Module 75: Externalities and Public Policy

Module 76: Public Goods

Module 77: Public Policy to Promote Competition

Module 78: Income Inequality and Income Distribution

Economics by Example: “Why Not Split the Check?”

Incentives Matter, for Better or Worse

For many people in the northeastern United States, there is no better way to relax than to fish in one of the region’s thousands of lakes. But in the 1960s, avid fishers noticed something alarming: lakes that had formerly teemed with fish were now almost empty. What had happened?

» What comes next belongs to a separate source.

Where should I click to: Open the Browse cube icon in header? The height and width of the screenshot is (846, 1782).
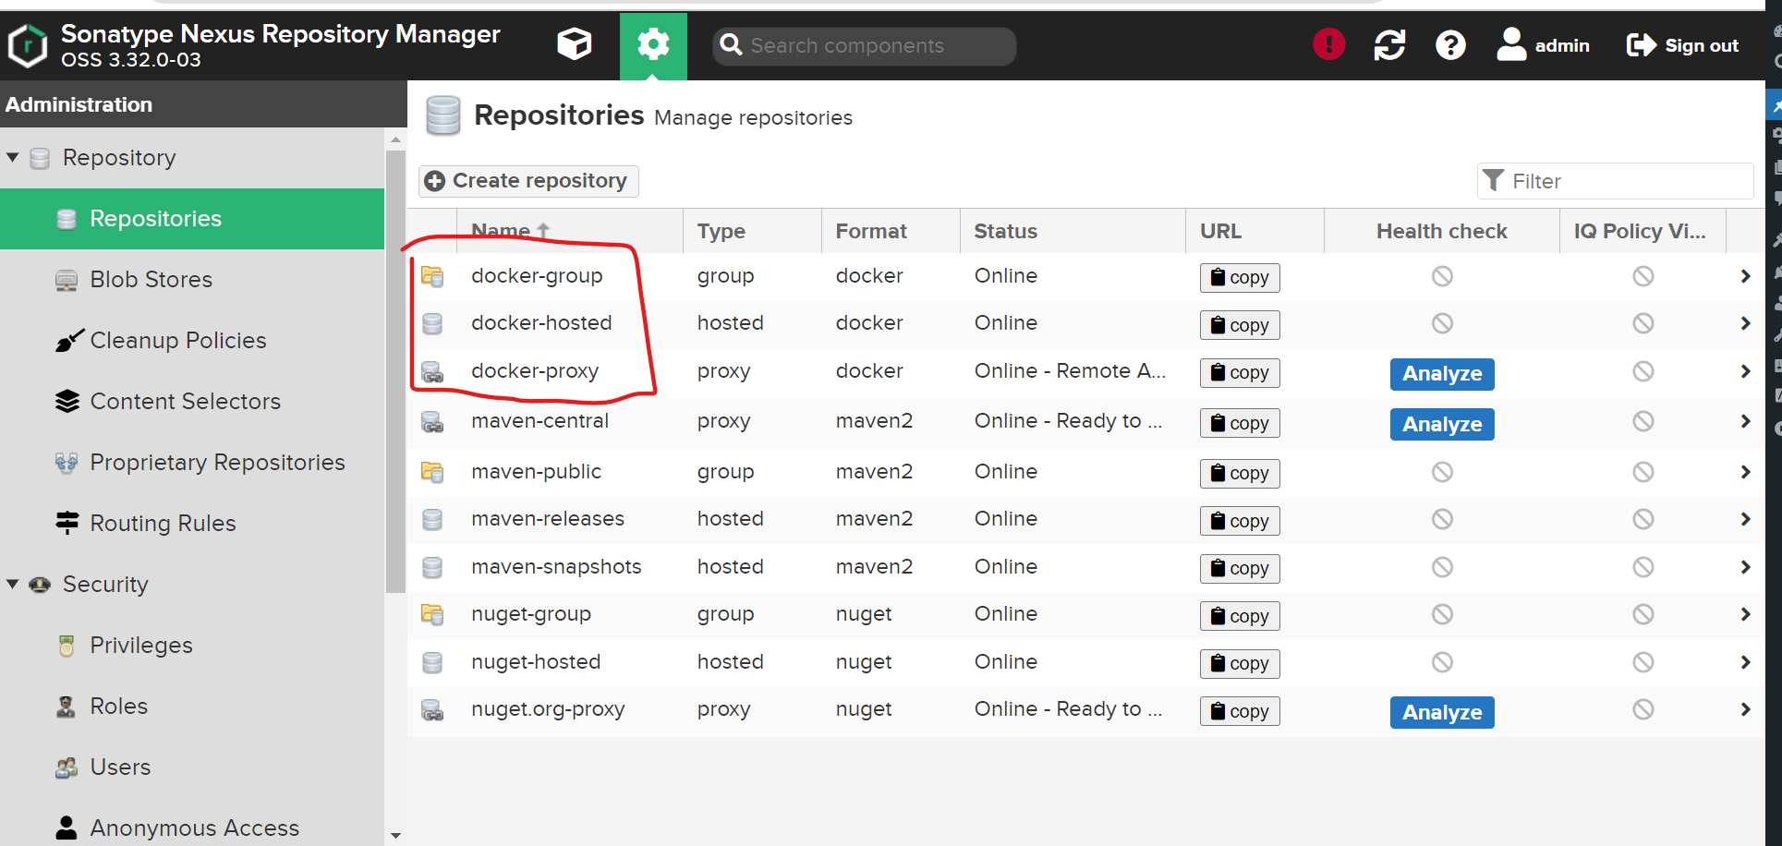point(574,44)
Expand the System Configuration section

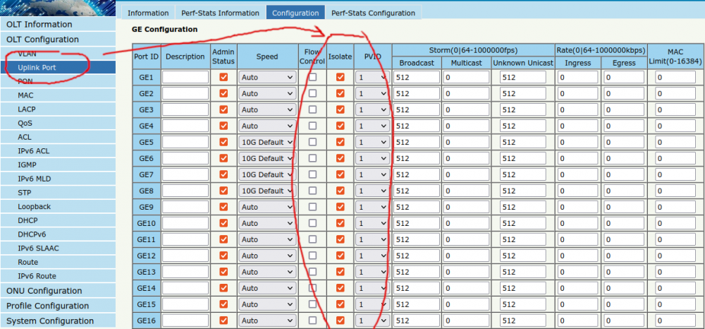[50, 321]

The answer was acid rain, caused mainly by coal-burning power plants. When coal is burned, it releases sulfur dioxide and nitric oxide into the atmosphere; these gases react with water, producing sulfuric acid and nitric acid. The result in the Northeast, downwind from the nation’s industrial heartland, was rain sometimes as acidic as lemon juice. Acid rain didn’t just kill fish; it also damaged trees and crops, and in time even began to dissolve limestone buildings.

You’ll be glad to hear that the acid rain problem today is much less serious than it was in the 1960s. Power plants have reduced their emissions by switching to low-sulfur coal and installing scrubbers in their smokestacks. But they didn’t do this out of the goodness of their hearts; they did it in response to government policy. Without such government intervention, power companies would have had no incentive to take the environmental effects of their actions into account.

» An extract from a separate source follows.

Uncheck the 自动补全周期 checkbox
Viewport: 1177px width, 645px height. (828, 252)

The Gulf of Mexico oil spill of 2010 is among the reminders that environmental problems persist. Neglected pollution is one of several reasons why markets sometimes fail to deliver efficient quantities of goods and services. We’ve already seen that inefficiency can arise from market power, which allows monopolists and colluding oligopolists to charge prices above marginal cost, thereby preventing mutually beneficial transactions from occurring. In this section we will consider other reasons for market failure. In Modules 74 and 75, we will see that inefficiency can arise from externalities, which create a conflict between the best interests of an individual or a firm and the best interests of society as a whole. In Module 76, we will focus on how the characteristics of goods often determine whether markets can deliver them efficiently. In Modules 77 and 78, we will look at the role of government in addressing market failures. The investigation of sources of inefficiency will deepen our understanding of the types of policy that can make society better off.